▶ **Selected passage**:
I was relieved to go on to second grade, but didn't care much for that teacher either. She was boring, and we called her Mrs. Poot. The snooty look on her face made you think she probably did poot, but she acted like she was too good to ever pass gas.
I had resolved myself to the fact that all elementary school teachers looked unhappy, uninterested in my happiness, and like they’d never had a fun day in their lives.
Then, I met my third grade teacher, Mrs. L. She was beautiful and nice and smiled all the time. I’m sure she made all her students feel as special as she made me feel. Every day, she would read aloud from the Little House on the Prairie book series before class ended. As I listened, the characters came alive in my imagination, and I looked forward to that part of my day more than any other. I’ve often thought of Mrs. L and wished I’d gone back later in life to thank her for her influence on me. She made school enjoyable, preventing me from being an eight-year-old dropout. The night before my last day of the third grade, I cried myself to sleep because I was heartbroken to leave her. Several years later, I knew her daughter in high school, and told her how much I loved her mom, hoping she’d pass along my message.
So, third grade was the Golden Year of my elementary years. Except for Dennis. I’ll refrain from using his last name, in case he’s reading this and wants to sue me for defamation of character or steal my lunch money. Dennis was a blond-haired, blue-eyed know-it-all. I’m sure he’s a politician now.
I was standing in line for lunch, minding my own business. Dennis was standing right in front of me, talking, as usual. He never shut up.
“There’s no Santa Claus,” I heard him say. I gasped, my blood ran cold, and I shivered as his lying lips continued to move.
My brain screamed, Noooo! I prayed that my ears were deceiving me, but he continued to spew blasphemous words from his big pouty lips, going into great detail about how he knew this to be true. How could he be telling such filthy lies and getting away with it? I wondered. I was livid before I even knew that word existed. But, still being painfully shy, I said nothing. I was glad to know he’d come out on the short end of the stick come December 25. Santa doesn’t put up with traitors.

▶ **Data listing**:
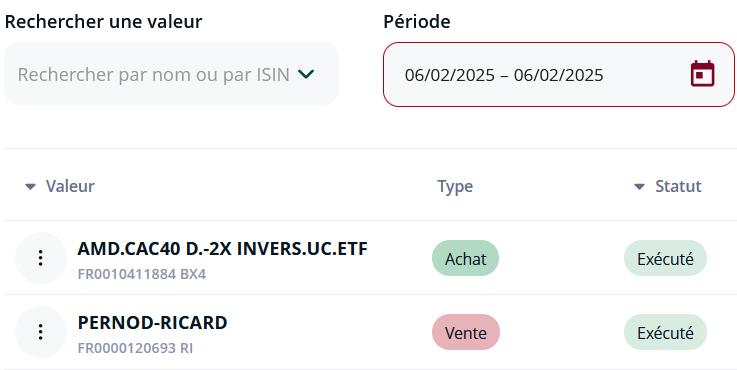Click the Type column header
The image size is (737, 370).
(x=455, y=186)
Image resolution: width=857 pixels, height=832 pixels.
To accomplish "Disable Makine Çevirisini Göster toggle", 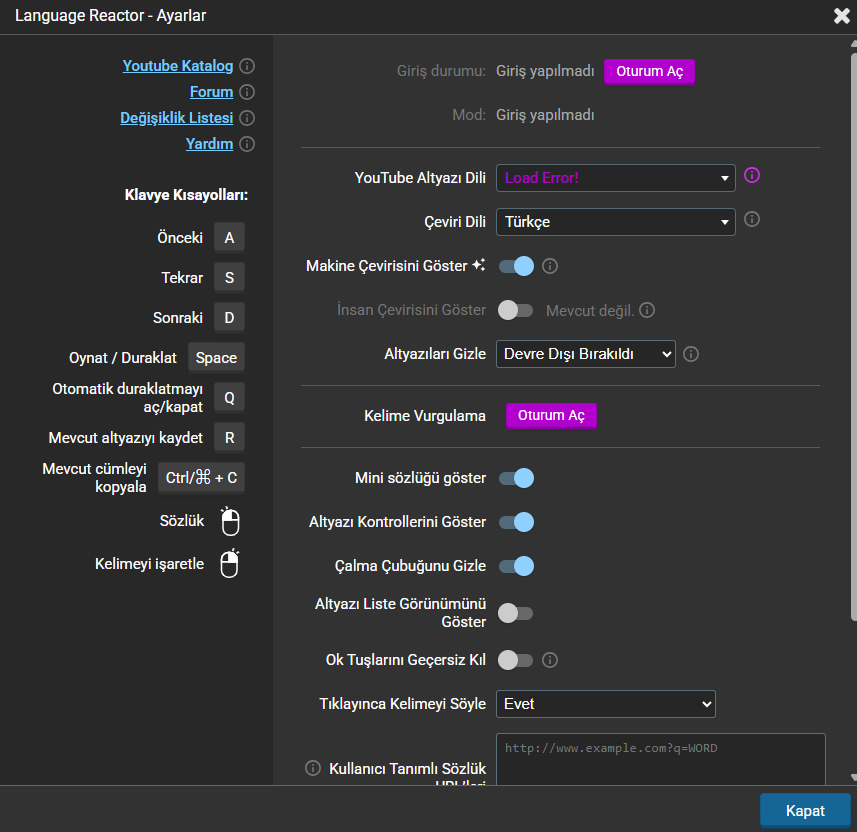I will [516, 266].
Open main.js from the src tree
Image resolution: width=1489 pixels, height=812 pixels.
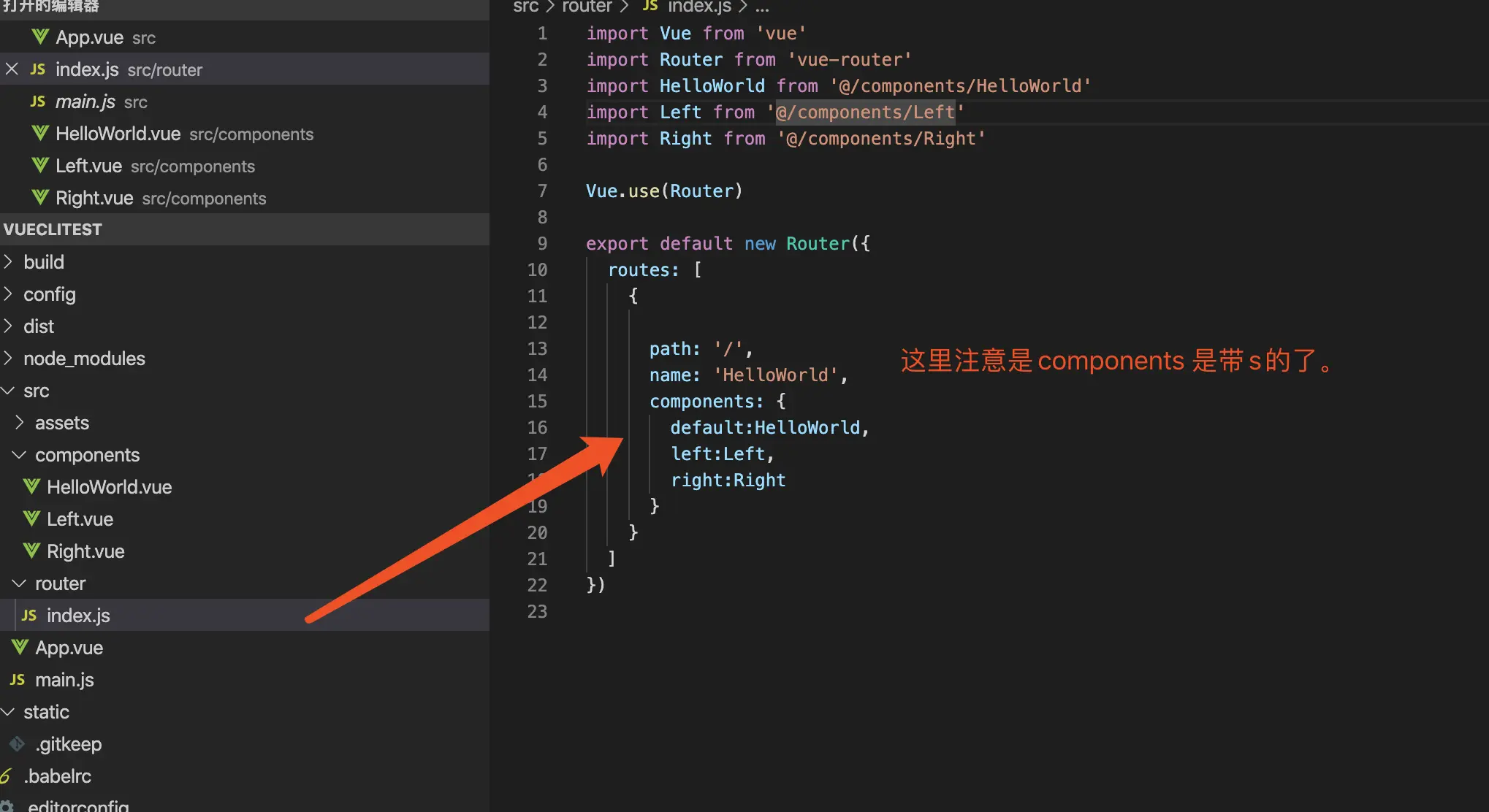(x=64, y=680)
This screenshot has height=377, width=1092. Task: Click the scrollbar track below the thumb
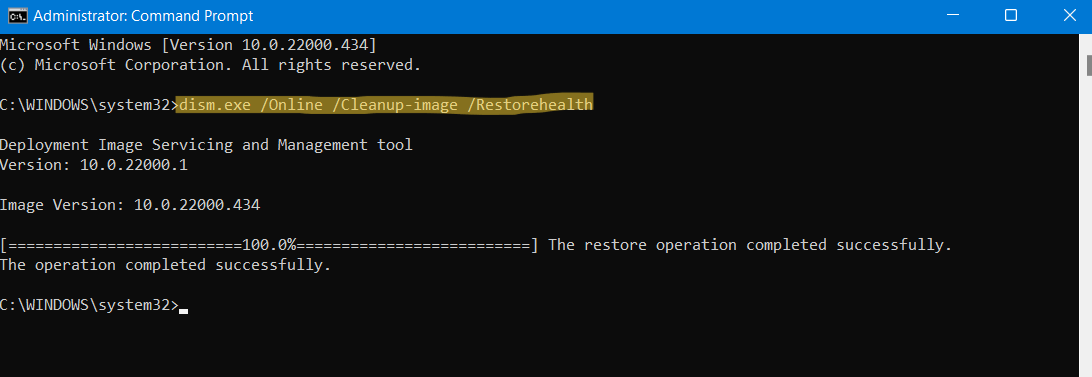(1088, 223)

▶ **Task requirements**:
(1) In the passage about elementary school, which book series did Mrs. L read aloud to the class each day before it ended?
(2) Locate every line of the rows that contains the string "resolution", and copy each one.
The passage and the rows have no connection to each other.

▶ **Full answers**:
(1) The Little House on the Prairie series.

(2)
Image resolution: width=857 pixels, height=832 pixels.
Image resolution: width=1489 pixels, height=812 pixels.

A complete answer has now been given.